Jurassic Park – the movie – is character-centric. The park, the events, become ways to explore the characters who have become complex and dynamic, especially Grant, Hammond, and Lex. Therefore, the scale of Jurassic Park becomes smaller, cutting out elements of The Event that don’t contribute to the characters’ emotional journeys.

Using flat or static characters allows for the exploration of a broader scale of events in a time- or page-efficient manner. You have more room to focus on the external worldbuilding. To write a character-centric story within the same number of pages, the scale is going to shift, whether in actuality (from a galaxy-spanning disaster to the collapse of one station) or in focus (whatever we learn about The Event™ is in support of the characters).

This is what happened to the scale of The Fallen Star. In addition to being in the smallest disaster setting of the three, The Event™ is specifically designed to target the characters within. The Jedi are trapped with something that feeds on their power, the crew of the Vessel are trapped next to someone with a very personal grudge, and the Nihil are trapped between their previous loyalties and survival instincts. As such, in addition to seeing them react to The Event™, we also spend a lot of time in each major character’s head, watching them react to their own internal lives as well.

Now, there are concerns about the interconnectivity of The High Republic. How much of it all does everyone need to read to understand the next outing in the series? How accessible is that in terms of cost? I personally cannot answer the former as I have been neck-deep in the series, but I do know that friends of mine who have focused only on specific avenues like YA or middle-grade books have been following along happily, no problem. And – like the two ongoing comic series – I feel as though these entries work in a more standalone fashion because they are all character-centric.

If we just read the Marvel run, we might miss out on the origin of the Drengrir in Into the Dark, but that doesn’t matter. What matters is what unique threats and challenges they bring specifically to the characters of the comics. Vernestra gets a few cameos, but that’s simply because they need another Jedi to fill out the space.
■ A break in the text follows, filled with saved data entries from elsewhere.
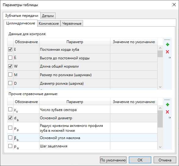Click red delete X in control data table
The image size is (179, 166).
pyautogui.click(x=167, y=52)
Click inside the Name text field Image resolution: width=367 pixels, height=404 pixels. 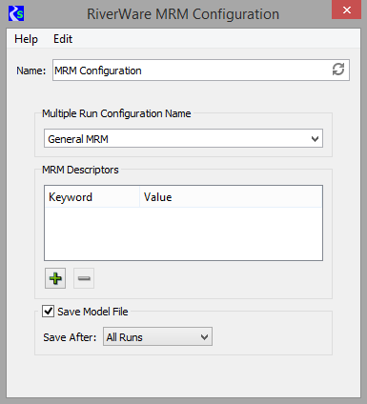(192, 71)
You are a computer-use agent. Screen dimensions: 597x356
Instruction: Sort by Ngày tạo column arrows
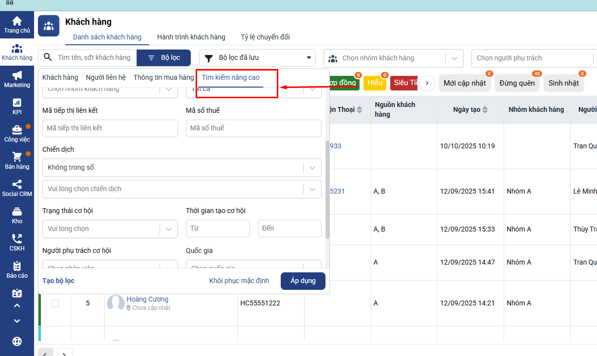pyautogui.click(x=485, y=110)
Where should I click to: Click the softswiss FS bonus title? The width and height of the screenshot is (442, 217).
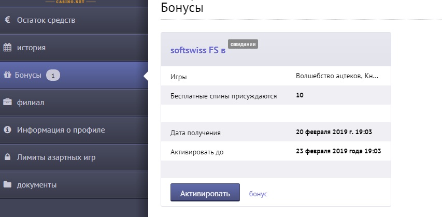198,51
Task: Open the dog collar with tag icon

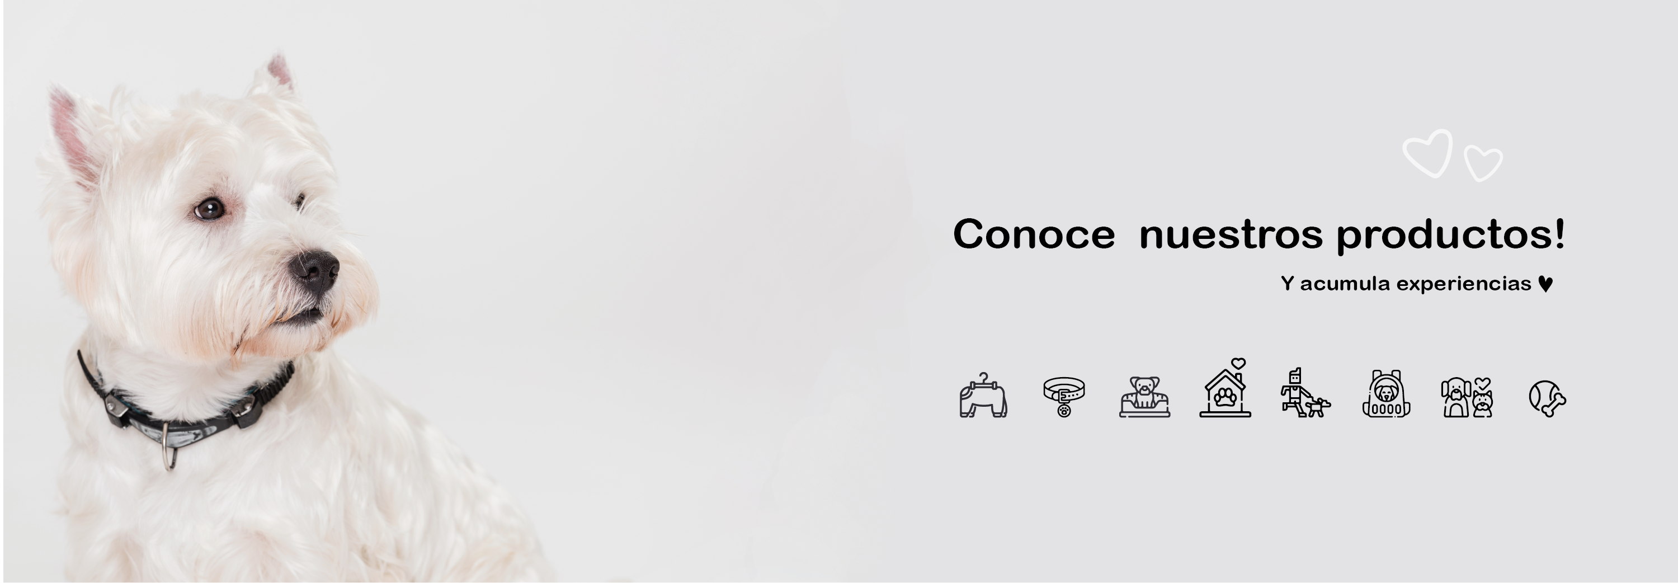Action: (1064, 397)
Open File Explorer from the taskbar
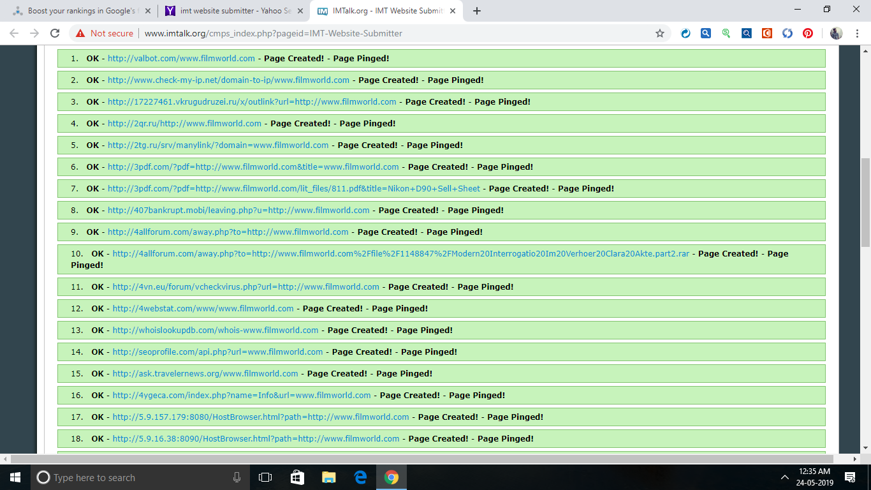This screenshot has height=490, width=871. click(328, 477)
You’re not missing anything by not knowing Vernestra’s backstory, because that’s not important to the emotional journeys of the comics’ protagonists.

Regardless of where Claudia Gray chose to focus the story of The Fallen Star, due to the nature of its place as the culmination of Phase I, I think the interconnectivity would have been an issue here. But I think the decision to shift the scale, to be smaller, to be character-centric mitigates this. We might be curious to know what happened in another part of the station, something to be covered by the comics, but that doesn’t change the fact that the characters we did spend time with received a complete story and dynamic, complex emotional journeys.

Thus far, my comparisons to Jurassic Park have been used to highlight the differences between Light, Storm, and Star. But the way that the three Del Rey novels build one atop of the other, how they compliment each other, is in pretty sharp contrast to Jurassic Park – the film series. Each new dinosaur disaster needs to be bigger in scale, grander in scope, the threats larger and louder. The High Republic Phase I trilogy instead invites us further in, to smaller and more intimate settings every time.

Throughout this Phase, we have seen the noose of our villain Marchion Ro gradually close about his primary target. In Light, the target was galactic, in Storm it was the Republic, and in Star – at last – it was the Jedi. As he has come closer to his victory, closer to revealing himself, the stakes have become more and more personal. Have more and more directly affected our protagonist Bell Zettifar.

In comparison to the previous disaster films of the Phase, this round of The High Republic ends not with a bang but with a whisper. And it feels right.